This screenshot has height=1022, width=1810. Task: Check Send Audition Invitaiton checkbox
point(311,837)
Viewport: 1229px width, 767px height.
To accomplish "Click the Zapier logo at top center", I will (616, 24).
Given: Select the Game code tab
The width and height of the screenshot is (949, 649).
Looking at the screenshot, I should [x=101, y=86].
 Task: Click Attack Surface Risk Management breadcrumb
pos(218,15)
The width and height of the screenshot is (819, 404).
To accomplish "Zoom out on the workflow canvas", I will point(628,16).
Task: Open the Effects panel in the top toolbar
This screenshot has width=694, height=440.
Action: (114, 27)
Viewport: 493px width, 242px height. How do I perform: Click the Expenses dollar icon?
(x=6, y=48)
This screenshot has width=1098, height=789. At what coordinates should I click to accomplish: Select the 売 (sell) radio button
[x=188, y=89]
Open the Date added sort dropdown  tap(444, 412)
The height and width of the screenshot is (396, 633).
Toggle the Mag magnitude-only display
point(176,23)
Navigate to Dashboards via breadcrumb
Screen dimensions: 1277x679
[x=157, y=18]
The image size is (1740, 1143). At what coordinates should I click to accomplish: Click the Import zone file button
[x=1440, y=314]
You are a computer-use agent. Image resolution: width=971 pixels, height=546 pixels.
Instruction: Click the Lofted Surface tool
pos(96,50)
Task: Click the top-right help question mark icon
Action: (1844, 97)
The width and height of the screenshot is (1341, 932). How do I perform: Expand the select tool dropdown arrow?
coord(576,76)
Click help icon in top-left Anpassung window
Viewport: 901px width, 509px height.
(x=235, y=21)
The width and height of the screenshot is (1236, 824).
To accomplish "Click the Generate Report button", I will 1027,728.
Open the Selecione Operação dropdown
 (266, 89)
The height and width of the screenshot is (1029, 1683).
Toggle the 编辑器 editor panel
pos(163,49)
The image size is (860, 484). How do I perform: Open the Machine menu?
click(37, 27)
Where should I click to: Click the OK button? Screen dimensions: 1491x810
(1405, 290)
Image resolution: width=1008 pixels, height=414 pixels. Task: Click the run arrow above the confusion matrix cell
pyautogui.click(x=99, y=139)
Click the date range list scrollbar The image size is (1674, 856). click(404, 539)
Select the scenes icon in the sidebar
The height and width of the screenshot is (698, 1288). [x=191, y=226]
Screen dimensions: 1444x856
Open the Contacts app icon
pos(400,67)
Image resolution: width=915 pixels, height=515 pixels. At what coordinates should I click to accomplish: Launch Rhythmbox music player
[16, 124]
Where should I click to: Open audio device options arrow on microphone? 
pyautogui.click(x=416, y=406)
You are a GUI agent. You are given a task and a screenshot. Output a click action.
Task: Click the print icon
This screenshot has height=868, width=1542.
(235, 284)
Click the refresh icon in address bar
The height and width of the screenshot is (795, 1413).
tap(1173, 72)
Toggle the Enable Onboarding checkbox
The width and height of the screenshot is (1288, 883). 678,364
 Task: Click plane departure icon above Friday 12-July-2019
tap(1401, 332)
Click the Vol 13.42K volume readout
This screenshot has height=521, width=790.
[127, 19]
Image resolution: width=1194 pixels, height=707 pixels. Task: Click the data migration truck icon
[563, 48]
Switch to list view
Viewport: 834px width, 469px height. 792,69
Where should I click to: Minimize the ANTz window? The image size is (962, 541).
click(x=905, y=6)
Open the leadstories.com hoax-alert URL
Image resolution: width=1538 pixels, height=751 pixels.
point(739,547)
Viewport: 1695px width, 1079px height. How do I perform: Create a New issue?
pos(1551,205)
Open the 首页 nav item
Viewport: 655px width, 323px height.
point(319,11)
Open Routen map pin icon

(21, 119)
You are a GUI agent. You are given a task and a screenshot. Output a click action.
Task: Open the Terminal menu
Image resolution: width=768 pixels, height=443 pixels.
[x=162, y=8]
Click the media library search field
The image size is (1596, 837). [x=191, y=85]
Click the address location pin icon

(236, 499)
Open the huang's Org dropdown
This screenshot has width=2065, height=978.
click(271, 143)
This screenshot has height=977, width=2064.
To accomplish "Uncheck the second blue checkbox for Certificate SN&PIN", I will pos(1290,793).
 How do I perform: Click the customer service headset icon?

Exercise requirements: Going line by line, copy the data above exactly.

Completed exercise:
This screenshot has height=1022, width=1810. Task: Check Send Audition Invitaiton checkbox
point(311,837)
Viewport: 1229px width, 767px height.
To accomplish "Click the Zapier logo at top center", I will (616, 24).
Given: Select the Game code tab
The width and height of the screenshot is (949, 649).
Looking at the screenshot, I should [x=101, y=86].
 Task: Click Attack Surface Risk Management breadcrumb
pos(218,15)
The width and height of the screenshot is (819, 404).
To accomplish "Zoom out on the workflow canvas", I will point(628,16).
Task: Open the Effects panel in the top toolbar
This screenshot has width=694, height=440.
Action: (114, 27)
Viewport: 493px width, 242px height. How do I perform: Click the Expenses dollar icon?
(x=6, y=48)
This screenshot has width=1098, height=789. At what coordinates should I click to accomplish: Select the 売 (sell) radio button
[x=188, y=89]
Open the Date added sort dropdown  tap(444, 412)
The height and width of the screenshot is (396, 633).
Toggle the Mag magnitude-only display
point(176,23)
Navigate to Dashboards via breadcrumb
Screen dimensions: 1277x679
[x=157, y=18]
The image size is (1740, 1143). At what coordinates should I click to accomplish: Click the Import zone file button
[x=1440, y=314]
You are a computer-use agent. Image resolution: width=971 pixels, height=546 pixels.
Instruction: Click the Lofted Surface tool
pos(96,50)
Task: Click the top-right help question mark icon
Action: (1844, 97)
The width and height of the screenshot is (1341, 932). How do I perform: Expand the select tool dropdown arrow?
coord(576,76)
Click help icon in top-left Anpassung window
Viewport: 901px width, 509px height.
(x=235, y=21)
The width and height of the screenshot is (1236, 824).
To accomplish "Click the Generate Report button", I will 1027,728.
Open the Selecione Operação dropdown
 (266, 89)
The height and width of the screenshot is (1029, 1683).
Toggle the 编辑器 editor panel
pos(163,49)
The image size is (860, 484). How do I perform: Open the Machine menu?
click(37, 27)
Where should I click to: Click the OK button? Screen dimensions: 1491x810
(1405, 290)
Image resolution: width=1008 pixels, height=414 pixels. Task: Click the run arrow above the confusion matrix cell
pyautogui.click(x=99, y=139)
Click the date range list scrollbar The image size is (1674, 856). click(404, 539)
Select the scenes icon in the sidebar
The height and width of the screenshot is (698, 1288). [x=191, y=226]
Screen dimensions: 1444x856
Open the Contacts app icon
pos(400,67)
Image resolution: width=915 pixels, height=515 pixels. At what coordinates should I click to accomplish: Launch Rhythmbox music player
[16, 124]
Where should I click to: Open audio device options arrow on microphone? 
pyautogui.click(x=416, y=406)
You are a GUI agent. You are given a task and a screenshot. Output a click action.
Task: Click the print icon
This screenshot has height=868, width=1542.
(235, 284)
Click the refresh icon in address bar
The height and width of the screenshot is (795, 1413).
tap(1173, 72)
Toggle the Enable Onboarding checkbox
The width and height of the screenshot is (1288, 883). 678,364
 Task: Click plane departure icon above Friday 12-July-2019
tap(1401, 332)
Click the Vol 13.42K volume readout
This screenshot has height=521, width=790.
[127, 19]
Image resolution: width=1194 pixels, height=707 pixels. Task: Click the data migration truck icon
[563, 48]
Switch to list view
Viewport: 834px width, 469px height. 792,69
Where should I click to: Minimize the ANTz window? The image size is (962, 541).
click(x=905, y=6)
Open the leadstories.com hoax-alert URL
Image resolution: width=1538 pixels, height=751 pixels.
point(739,547)
Viewport: 1695px width, 1079px height. How do I perform: Create a New issue?
pos(1551,205)
Open the 首页 nav item
Viewport: 655px width, 323px height.
point(319,11)
Open Routen map pin icon

(21, 119)
You are a GUI agent. You are given a task and a screenshot. Output a click action.
Task: Open the Terminal menu
Image resolution: width=768 pixels, height=443 pixels.
[x=162, y=8]
Click the media library search field
The image size is (1596, 837). [x=191, y=85]
Click the address location pin icon

(236, 499)
Open the huang's Org dropdown
This screenshot has width=2065, height=978.
click(271, 143)
This screenshot has height=977, width=2064.
To accomplish "Uncheck the second blue checkbox for Certificate SN&PIN", I will pos(1290,793).
 How do I perform: Click the customer service headset icon?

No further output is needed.